START Material for the task

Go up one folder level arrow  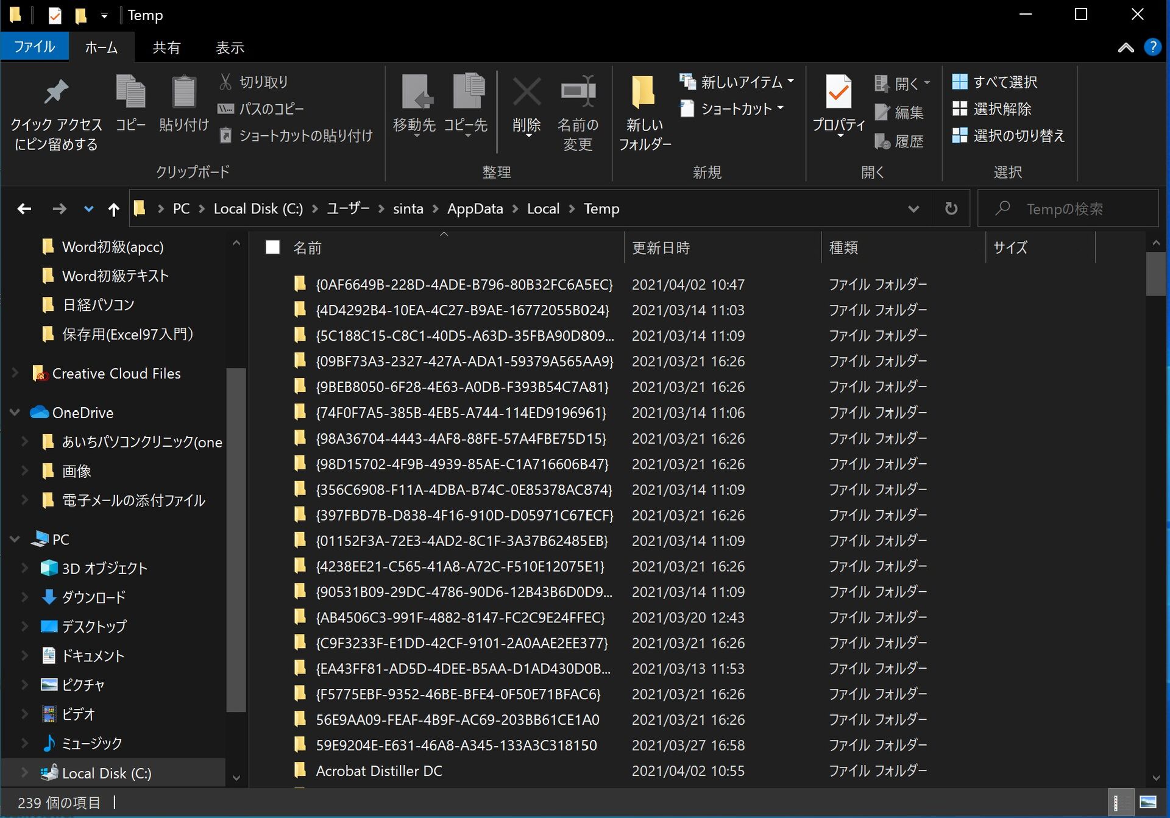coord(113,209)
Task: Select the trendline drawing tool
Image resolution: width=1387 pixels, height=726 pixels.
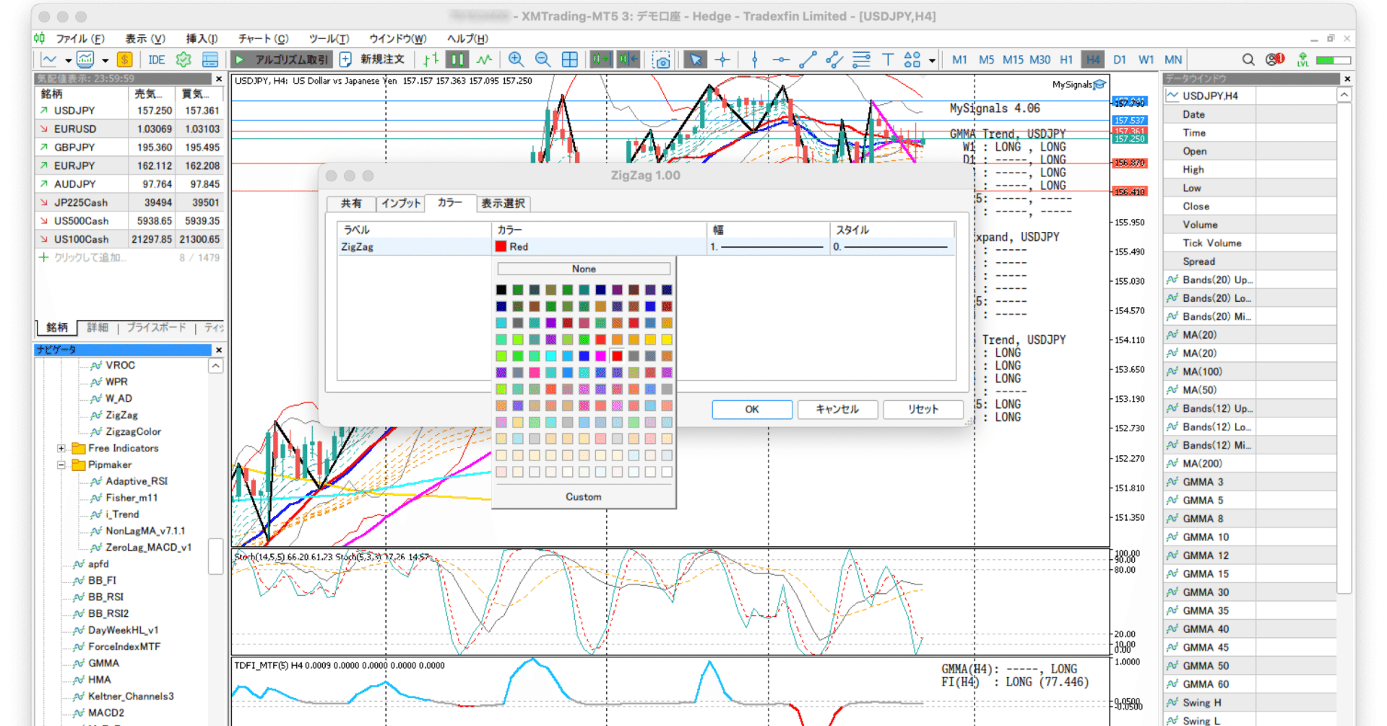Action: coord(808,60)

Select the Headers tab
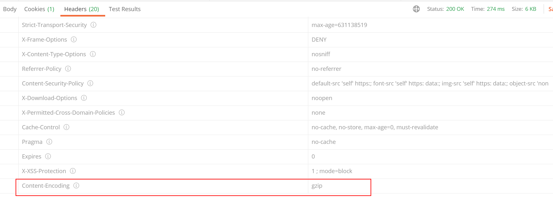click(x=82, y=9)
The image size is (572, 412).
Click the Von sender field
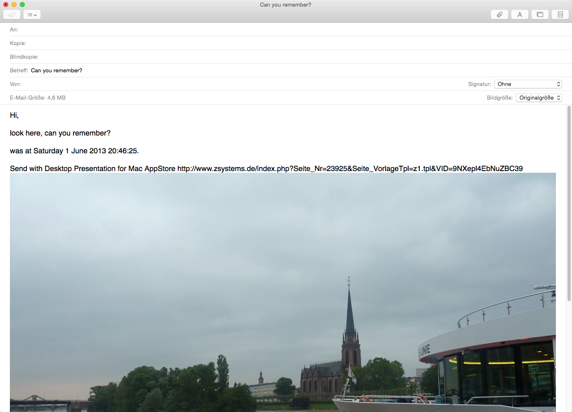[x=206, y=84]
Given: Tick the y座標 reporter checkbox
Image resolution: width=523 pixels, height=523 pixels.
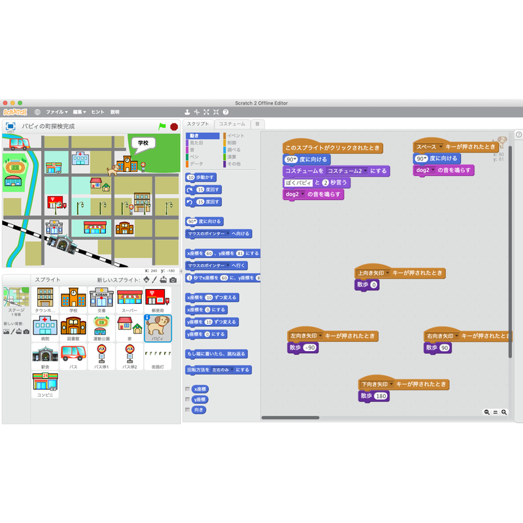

END Material for the task

Reproduce the part of the lines above that opens with the line containing "Task: Select the trendline drawing tool" and runs through the end of the lines, copying each one unchanged. Leave the pictures out.

_Response for this exercise_:
Task: Select the trendline drawing tool
Image resolution: width=1387 pixels, height=726 pixels.
Action: coord(808,60)

Select the Headers tab
click(x=82, y=9)
The image size is (572, 412).
Click the Von sender field
[x=206, y=84]
Given: Tick the y座標 reporter checkbox
Image resolution: width=523 pixels, height=523 pixels.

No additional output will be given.